If we look to nature, we see that giving and receiving are the basic characteristics of all life forms. Humans breathe in (receive) air, process the oxygen, then give out carbon dioxide. Plants then receive carbon dioxide, process it, then give out oxygen in return.
The fear of giving too much
We spend about the same amount inhaling as exhaling, as we do one we usually don’t worry about the other one, as we know that they both have their time and there is a stable balance between the two.
But for some reason when it comes to other things, we tend to hold back when we feel that we are running low. We believe thoughts like “I don’t have enough time to volunteer” or “That person doesn’t show me love, so I’ll withhold my love too.” We hang onto clothes we haven’t worn in years; we hide the last piece of cake.
Although we believe we are being safe or thrifty, there is almost always some form of fear in these actions—fear that we won’t have enough for ourselves. But if we truly understood the principle of giving and receiving, we would know that the more we give with an open heart, the more we will receive, as it truly is, one constant flow of energy.
This, of course, doesn’t mean that we mindlessly spend everything we have in the hope that we will get more. There is no advantage in waste; and there is no beauty in giving because we want to get something back. Instead, the principle falls into action when we give with a heart full of love and joy—without fear (this is key!)—and with the intention of making both the giver and receiver happy.
Giving and receiving in your everyday life
As you go about your day, try your best to give something to everyone you meet. It could be a smile, a compliment, money for a snack, or some other simple gesture of kindness. Remember to receive with a happy heart as well. If someone pays you a compliment, accept it. If someone wants to pay your lunch bill, let them. It will allow that person to give as well, and in turn, receive the blessings that come with it.
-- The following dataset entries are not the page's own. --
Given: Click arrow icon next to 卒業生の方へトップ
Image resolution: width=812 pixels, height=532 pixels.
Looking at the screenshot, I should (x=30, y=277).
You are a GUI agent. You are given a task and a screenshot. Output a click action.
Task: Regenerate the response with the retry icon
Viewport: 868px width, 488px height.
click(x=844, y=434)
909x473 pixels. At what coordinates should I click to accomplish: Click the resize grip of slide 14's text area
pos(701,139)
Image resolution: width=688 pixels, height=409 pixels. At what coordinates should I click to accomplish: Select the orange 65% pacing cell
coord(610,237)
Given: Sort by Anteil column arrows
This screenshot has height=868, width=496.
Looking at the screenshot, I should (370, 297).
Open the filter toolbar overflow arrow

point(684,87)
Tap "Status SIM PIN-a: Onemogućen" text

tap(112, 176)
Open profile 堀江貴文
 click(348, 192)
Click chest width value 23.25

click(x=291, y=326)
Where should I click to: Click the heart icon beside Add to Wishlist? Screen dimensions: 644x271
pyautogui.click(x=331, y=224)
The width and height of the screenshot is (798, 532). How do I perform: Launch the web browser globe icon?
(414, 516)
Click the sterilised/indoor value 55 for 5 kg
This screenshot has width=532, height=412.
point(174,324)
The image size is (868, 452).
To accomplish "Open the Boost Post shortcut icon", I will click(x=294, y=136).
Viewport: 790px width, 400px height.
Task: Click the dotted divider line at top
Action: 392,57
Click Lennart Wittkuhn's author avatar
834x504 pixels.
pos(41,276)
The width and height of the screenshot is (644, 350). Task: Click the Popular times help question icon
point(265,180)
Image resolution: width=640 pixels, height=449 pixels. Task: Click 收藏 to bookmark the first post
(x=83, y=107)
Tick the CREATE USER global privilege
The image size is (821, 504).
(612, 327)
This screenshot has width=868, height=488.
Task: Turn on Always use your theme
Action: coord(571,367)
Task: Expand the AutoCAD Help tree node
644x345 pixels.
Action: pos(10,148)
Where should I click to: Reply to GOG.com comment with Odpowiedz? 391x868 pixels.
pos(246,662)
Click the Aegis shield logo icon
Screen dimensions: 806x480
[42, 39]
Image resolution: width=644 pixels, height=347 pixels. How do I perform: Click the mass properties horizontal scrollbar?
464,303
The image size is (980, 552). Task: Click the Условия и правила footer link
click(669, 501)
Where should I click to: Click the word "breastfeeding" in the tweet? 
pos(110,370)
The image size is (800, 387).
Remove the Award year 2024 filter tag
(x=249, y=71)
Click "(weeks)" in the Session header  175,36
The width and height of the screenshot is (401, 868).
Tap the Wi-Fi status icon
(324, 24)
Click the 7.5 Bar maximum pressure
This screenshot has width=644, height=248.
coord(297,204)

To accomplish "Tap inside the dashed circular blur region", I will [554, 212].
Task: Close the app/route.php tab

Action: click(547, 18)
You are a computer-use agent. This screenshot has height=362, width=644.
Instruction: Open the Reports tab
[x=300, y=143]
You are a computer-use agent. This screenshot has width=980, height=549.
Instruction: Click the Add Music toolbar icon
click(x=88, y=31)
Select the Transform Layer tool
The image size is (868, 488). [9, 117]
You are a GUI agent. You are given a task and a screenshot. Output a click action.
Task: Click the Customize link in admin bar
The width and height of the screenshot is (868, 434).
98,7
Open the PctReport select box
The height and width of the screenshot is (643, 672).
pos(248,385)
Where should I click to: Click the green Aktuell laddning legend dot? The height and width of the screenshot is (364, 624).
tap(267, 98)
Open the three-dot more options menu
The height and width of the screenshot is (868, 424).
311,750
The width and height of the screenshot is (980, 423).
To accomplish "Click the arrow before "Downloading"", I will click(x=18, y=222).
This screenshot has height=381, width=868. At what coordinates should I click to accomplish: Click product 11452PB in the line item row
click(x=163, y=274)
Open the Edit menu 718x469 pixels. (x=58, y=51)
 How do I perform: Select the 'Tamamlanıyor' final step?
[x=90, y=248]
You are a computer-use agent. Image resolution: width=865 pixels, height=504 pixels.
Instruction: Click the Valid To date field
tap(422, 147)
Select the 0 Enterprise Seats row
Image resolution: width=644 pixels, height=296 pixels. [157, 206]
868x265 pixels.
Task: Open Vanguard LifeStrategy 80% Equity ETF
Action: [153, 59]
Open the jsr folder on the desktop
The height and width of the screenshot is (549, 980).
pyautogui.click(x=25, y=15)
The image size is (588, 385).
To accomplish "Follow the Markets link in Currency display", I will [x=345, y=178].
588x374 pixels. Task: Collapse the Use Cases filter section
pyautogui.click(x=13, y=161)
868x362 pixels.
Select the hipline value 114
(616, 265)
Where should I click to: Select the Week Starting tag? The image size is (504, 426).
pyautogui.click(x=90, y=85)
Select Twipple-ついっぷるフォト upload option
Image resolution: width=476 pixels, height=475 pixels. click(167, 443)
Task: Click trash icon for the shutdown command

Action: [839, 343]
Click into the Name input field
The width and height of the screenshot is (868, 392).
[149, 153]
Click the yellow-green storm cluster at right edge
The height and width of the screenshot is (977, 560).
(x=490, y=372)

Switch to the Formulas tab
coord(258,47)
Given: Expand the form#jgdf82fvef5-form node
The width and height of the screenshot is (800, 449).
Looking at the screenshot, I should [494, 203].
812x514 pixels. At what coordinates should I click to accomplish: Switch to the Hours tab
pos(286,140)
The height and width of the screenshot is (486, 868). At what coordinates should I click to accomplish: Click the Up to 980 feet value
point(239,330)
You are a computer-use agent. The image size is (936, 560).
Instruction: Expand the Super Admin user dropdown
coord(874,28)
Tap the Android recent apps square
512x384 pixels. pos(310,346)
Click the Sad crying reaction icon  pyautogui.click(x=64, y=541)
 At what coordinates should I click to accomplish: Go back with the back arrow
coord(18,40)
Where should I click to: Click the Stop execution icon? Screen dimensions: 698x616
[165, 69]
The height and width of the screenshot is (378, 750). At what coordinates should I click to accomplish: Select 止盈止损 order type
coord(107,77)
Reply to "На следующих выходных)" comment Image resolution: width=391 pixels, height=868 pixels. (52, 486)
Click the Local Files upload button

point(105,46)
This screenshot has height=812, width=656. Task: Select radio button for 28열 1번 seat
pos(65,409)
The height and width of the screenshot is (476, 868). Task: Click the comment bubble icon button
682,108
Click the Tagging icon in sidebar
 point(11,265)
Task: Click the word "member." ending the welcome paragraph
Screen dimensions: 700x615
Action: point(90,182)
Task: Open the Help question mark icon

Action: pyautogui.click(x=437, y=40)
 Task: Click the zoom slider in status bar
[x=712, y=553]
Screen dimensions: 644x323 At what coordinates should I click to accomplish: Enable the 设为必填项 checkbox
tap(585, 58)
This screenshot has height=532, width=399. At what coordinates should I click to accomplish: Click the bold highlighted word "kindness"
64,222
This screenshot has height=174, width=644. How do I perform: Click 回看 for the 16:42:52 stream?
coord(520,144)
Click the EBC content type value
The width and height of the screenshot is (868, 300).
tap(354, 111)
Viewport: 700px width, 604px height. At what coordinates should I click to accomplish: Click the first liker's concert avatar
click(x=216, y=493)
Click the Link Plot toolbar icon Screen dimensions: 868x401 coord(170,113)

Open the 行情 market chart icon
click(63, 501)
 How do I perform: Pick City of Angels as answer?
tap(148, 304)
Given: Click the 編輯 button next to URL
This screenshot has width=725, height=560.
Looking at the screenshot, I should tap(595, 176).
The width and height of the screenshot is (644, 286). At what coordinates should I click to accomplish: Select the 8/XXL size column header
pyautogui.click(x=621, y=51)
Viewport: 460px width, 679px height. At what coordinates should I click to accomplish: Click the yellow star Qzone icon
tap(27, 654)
As you continue to give without a fear of losing your resources—and simply enjoy the knowledge that what you give will come flowing right back to you—you will open the door to a new and joyful way of living that you’ll never want to close.
Giving and receiving in yoga
Starting your yoga practice with giving yourself some time to settle in, your breath to
slow down and maybe even setting an intention with your practice, thinking about why you are practicing right now, what do you want the class to give you.
By keeping your chest and palms open, you send signals to your body saying you are ready to receive, your mind will then get a little quieter, making it easier to listen to what is coming next. By calming yourself down and being mindful you give others a chance to do same, so if you come in late, or leave early you are keeping other people from receiving the best class they can.
But the main thing to focus on is the constant flow of signals being given and received throughout your body.